A Tumblr by Trevor Corson
Trevor is the author of The Story of Sushi: An Unlikely Saga of Raw Fish and Rice
For information about the historical sushi dinners Trevor hosts, please visit SushiConcierge.com
Something to chew on: If we’re not careful with the ocean’s fish, all our sushi may end up looking … like this.
Which isn’t to say that I’m not huge fan of these gorgeous veggie nigiri (which I gobbled up during a stop at Beyond Sushi). Think of it this way: if you go veggie when you want quick affordable sushi, there will be more critters left in the sea when you want to indulge in that high-end sushi meal of quality fish. For my money, when veggie sushi looks this good I’d rather the skip the mediocre fish anyway. Bravo sushi innovation.
(P.S. No compensation was received from Beyond Sushi for this post and I have no affiliation with the restaurant. I just like what they’re doing.)
If you’re in DC on July 24th, I’ll be speaking alongside White House Executive Chef Cristeta Comerford, Pati Jinich of the TV show “Pati’s Mexican Table,” and food journalist and cookbook author Anupy Singla at a Smithsonian-sponsored panel discussion on the cross-cultural intersections of Asian and Latino foodways. Should be a fascinating and fun evening. More info.

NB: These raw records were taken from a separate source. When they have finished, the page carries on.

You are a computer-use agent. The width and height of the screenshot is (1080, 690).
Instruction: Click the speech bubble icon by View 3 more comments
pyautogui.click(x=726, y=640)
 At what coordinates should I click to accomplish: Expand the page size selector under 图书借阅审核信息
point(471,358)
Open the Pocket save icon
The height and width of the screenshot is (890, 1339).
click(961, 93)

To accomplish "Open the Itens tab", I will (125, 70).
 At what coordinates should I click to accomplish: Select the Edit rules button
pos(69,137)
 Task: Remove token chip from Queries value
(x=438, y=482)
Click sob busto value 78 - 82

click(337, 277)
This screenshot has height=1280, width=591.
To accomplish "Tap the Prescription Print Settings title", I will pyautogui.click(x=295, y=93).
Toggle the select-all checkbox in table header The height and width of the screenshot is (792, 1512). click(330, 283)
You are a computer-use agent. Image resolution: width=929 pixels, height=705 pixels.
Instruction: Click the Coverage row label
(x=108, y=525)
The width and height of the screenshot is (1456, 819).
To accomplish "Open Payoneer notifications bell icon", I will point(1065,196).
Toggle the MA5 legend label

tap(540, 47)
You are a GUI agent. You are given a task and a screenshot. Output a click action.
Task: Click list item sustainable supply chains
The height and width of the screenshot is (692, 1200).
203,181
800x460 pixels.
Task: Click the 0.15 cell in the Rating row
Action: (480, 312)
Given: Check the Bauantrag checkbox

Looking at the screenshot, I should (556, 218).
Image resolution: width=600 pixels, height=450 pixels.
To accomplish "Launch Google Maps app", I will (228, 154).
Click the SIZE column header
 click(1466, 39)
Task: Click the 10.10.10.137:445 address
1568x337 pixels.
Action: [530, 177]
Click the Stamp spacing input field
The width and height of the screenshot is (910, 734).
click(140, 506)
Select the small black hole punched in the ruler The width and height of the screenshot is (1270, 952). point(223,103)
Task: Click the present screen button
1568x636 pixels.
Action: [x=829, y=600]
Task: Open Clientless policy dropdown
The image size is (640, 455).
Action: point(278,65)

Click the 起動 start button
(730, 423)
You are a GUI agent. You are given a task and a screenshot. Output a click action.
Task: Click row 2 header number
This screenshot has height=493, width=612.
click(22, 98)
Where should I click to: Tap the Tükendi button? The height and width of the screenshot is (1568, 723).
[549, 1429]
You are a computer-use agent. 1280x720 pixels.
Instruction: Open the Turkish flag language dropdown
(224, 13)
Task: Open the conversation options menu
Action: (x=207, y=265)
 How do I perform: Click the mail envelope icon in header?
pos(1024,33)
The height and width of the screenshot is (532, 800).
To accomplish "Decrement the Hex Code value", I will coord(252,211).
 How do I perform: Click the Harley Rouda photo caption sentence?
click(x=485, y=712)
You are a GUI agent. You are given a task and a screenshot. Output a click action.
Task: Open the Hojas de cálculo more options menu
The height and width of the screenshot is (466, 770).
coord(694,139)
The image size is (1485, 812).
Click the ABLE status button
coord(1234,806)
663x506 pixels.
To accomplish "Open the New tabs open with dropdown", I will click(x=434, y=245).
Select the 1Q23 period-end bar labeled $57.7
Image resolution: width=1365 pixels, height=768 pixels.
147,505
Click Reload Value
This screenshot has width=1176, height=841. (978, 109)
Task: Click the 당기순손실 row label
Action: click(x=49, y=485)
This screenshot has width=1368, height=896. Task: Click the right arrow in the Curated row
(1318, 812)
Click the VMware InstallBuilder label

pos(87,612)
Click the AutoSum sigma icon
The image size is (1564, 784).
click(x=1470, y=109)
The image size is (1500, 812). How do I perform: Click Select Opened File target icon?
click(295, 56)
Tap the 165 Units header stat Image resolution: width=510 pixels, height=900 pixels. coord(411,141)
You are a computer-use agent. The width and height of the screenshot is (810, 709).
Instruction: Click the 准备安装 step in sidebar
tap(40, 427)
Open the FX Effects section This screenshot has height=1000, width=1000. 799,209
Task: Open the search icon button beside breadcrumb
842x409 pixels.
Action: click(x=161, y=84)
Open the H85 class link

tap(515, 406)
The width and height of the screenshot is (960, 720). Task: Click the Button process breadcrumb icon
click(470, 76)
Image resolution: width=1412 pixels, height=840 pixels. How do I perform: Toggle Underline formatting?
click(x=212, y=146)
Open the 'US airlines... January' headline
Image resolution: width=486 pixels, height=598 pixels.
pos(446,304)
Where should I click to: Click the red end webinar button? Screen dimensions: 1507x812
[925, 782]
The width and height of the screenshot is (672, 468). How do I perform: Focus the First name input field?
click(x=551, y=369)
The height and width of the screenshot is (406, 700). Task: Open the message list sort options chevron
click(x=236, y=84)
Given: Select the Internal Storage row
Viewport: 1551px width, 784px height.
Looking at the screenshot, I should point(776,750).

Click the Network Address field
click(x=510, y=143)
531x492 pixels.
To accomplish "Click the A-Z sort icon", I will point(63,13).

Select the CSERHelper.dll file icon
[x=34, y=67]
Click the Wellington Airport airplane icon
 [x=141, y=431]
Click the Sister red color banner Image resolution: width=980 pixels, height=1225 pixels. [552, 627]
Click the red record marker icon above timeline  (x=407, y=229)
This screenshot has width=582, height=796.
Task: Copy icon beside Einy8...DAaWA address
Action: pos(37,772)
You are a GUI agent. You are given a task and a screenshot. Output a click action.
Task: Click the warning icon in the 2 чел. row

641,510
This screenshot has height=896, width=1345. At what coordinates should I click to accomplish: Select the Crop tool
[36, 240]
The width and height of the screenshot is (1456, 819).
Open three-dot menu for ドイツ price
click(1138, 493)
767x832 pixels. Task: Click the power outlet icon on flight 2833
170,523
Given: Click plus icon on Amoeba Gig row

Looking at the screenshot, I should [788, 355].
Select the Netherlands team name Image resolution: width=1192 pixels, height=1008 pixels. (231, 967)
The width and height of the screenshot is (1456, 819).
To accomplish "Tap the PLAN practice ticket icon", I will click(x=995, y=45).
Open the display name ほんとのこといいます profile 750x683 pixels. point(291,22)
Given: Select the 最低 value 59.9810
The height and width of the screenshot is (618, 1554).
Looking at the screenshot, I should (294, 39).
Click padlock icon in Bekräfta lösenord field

Below is a clip from a new documentary called Sushi: The Global Catch opening in New York City this weekend. Some of the most touching parts of the film for me were these scenes from a remote fishing village called Oma on the northernmost tip of Japan’s main island, where a white-haired curmudgeon named Hirofumi Hambata, chairman of the local fishermen’s co-op, states his profound concern about the global overfishing of bluefin tuna, and explains why Oma’s small-town bluefin are the most sought-after by sushi chefs. Having worked as a small-boat commercial fisherman in a remote village myself, I was heartened to hear one of Tokyo’s best chefs describe how Oma fishermen catch bluefin from a small boat with a single hook & line.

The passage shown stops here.